Assignment:
What is the number of lines in the data below that hold the word "Someone"? Give nothing beyond that number.

[Records from a collection]
****

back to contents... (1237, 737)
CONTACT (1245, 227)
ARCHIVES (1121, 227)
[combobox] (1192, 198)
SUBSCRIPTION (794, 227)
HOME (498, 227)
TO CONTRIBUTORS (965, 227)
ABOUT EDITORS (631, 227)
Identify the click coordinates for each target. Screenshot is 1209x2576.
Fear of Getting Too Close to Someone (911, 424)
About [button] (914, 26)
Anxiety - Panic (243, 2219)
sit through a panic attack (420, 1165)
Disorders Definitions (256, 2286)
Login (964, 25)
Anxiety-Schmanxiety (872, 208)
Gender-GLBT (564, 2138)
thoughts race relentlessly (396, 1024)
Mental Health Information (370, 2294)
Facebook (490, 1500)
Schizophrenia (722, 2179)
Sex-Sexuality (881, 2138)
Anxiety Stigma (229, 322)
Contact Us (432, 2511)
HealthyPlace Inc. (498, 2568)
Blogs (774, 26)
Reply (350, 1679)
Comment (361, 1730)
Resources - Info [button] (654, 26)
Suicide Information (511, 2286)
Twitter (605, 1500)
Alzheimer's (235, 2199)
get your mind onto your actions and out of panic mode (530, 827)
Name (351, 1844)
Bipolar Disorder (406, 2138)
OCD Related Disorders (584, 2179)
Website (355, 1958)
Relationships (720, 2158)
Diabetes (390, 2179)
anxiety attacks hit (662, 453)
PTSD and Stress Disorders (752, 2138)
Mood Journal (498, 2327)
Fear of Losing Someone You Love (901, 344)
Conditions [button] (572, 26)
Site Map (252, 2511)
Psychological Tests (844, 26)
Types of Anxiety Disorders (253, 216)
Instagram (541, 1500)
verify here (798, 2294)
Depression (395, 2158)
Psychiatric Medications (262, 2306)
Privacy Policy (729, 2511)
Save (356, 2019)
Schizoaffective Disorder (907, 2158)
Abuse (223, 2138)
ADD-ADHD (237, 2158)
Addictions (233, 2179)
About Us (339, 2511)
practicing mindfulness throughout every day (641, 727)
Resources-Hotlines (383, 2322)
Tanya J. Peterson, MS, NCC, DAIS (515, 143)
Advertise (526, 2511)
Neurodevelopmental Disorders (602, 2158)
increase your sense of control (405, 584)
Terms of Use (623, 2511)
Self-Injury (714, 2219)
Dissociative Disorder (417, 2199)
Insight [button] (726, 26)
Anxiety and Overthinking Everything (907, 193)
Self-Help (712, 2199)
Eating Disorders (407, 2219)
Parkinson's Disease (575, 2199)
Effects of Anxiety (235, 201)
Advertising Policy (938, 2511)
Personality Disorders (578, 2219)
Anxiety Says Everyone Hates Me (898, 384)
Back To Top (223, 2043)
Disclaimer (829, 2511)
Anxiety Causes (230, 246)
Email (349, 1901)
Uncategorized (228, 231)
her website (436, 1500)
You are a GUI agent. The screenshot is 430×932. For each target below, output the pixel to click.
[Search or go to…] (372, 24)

****

Solution for this exercise:
2